Although the PCC faculty and classified unions have not yet taken a formal position on the issue, Michelle DuBarry, a spokeswoman for the faculty union, says her sense is that employees want PCC to act to protect their health. “We have been hearing strongly from a lot of members who feel strongly about a mandate,” DuBarry says.

WHAT HAPPENS NEXT

When the board meets Aug. 19, Saltzman says he will push hard to mandate vaccinations by January—it’s too late for the fall. He is working on rallying support from medical experts and other elected o cials. Says Saltzman, “I’m going to take this to the wire.” NIGEL JAQUISS.

Cookie Contract

THE COOKIE CRUMBLES: Mary Vigil at a Nabisco protest.

Oreo makers in North Portland launch a national strike.

Last week, more than 200 Nabisco workers in Northeast Portland walked out of their cookie and cracker factory and onto a picket line—launching a strike that has since gone national.

WHO WENT ON STRIKE

The 200 workers are part of the Bakery, Confectionery, Tobacco Workers and Grain Millers’ International Union Local 364. On Wednesday, about 15 union members held signs that read “Nabisco: Killing America’s Middle Class” and “Oreo is on strike.”

WHAT THEY MAKE

The Nabisco bakery along Northeast Columbia Boulevard—tucked behind several fast-food restaurants at the intersection with Martin Luther King, Jr. Boulevard—produces Oreo and Chips Ahoy! cookies and Ritz, Premium saltine and Chicken in a Biskit crackers. It occasionally fills the nearby Woodlawn neighborhood with the smell of melting chocolate. It is owned by Chicago snack giant Mondelez International.
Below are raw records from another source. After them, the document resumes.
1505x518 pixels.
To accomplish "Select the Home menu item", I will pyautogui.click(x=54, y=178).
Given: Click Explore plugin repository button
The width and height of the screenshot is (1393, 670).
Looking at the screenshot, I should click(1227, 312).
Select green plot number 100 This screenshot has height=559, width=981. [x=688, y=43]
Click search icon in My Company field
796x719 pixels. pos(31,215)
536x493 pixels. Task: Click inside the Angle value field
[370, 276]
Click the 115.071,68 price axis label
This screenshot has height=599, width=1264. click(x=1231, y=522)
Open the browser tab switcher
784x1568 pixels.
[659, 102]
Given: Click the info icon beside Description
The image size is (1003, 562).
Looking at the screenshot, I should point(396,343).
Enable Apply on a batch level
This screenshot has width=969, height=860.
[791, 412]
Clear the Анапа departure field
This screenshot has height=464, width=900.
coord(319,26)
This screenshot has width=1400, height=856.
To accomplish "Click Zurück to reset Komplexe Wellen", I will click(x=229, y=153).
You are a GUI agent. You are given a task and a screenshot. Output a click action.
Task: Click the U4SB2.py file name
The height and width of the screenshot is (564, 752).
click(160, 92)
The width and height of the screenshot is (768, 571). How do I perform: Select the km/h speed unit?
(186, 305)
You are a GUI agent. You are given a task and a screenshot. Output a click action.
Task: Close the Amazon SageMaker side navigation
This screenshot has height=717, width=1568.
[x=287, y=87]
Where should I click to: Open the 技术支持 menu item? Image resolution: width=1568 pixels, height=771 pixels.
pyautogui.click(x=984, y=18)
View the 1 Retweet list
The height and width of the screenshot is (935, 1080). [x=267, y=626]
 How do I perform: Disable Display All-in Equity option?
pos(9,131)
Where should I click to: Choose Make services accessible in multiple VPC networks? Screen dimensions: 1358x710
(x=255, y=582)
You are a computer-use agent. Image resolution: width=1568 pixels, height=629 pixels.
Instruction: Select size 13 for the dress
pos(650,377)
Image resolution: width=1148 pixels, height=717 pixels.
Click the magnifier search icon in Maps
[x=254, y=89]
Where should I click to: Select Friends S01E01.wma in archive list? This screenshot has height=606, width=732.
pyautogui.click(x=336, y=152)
Union vice president Mike Burlingham says nothing new is being produced at the bakery during the strike, but cookies and crackers already packaged are still being loaded onto trucks. “At this time, there aren’t any lines running,” Burlingham says.

But Mondelez begs to differ, telling WW it has a contingency plan to produce Oreos during a strike. “We have activated that plan and are committed to continuing to supply our delicious snacks to retailers and consumers,” a company representative said. The company did not share the details of that contingency plan.

WHAT THEY WANT

The workers plan to strike until the company agrees to negotiate a new contract, says Burlingham.

One of the issues is a proposal by Mondelez to eliminate overtime pay for working on the weekends by altering the schedule to incorporate weekends into the 40-hour work week.

Donna Marks has worked at this facility for 17 years in environmental health services. She says after the Nabisco brand was absorbed by Mondelez in 2012 after Kraft Foods split into two entities, one being Mondelez, “the environment changed.”

“I used to enjoy this job, it used to be like a family to me. Now, they want us to work more and pay us less, and everything that we have, we have because we negotiated,” Marks says. “They want to take away what we fought for with no negotiation. They act as if they gave us something.”

WHY IT MATTERS

Portland was the first of Nabisco’s facilities across the country to strike. Since then, workers at a bakery in Richmond, Va., and a sales center in Aurora, Colo., have gone on strike, too. (Other unions in the Portland facility—including the machinists, electricians and operating engineers—are honoring the picket line.)

The labor dispute follows years of Mondelez cutting employee pensions and halving its unionized workforce by closing bakeries in New Jersey and Atlanta. That leaves just three Nabisco bakeries operating in the U.S.: in Portland, Chicago and Richmond.

So what happens on this Northeast Portland sidewalk has significant implications for who will make Ritz crackers in the coming decades.

On Aug. 13, the company fenced o the entire property with orange vinyl fencing, pushing the strikers closer to Columbia Boulevard, a thoroughfare for big trucks and speeding cars.

“It’s definitely an intimidation thing,” says Burlingham. “We’re getting sandblasted on the sidewalk as truckers blow by.” SOPHIE PEEL.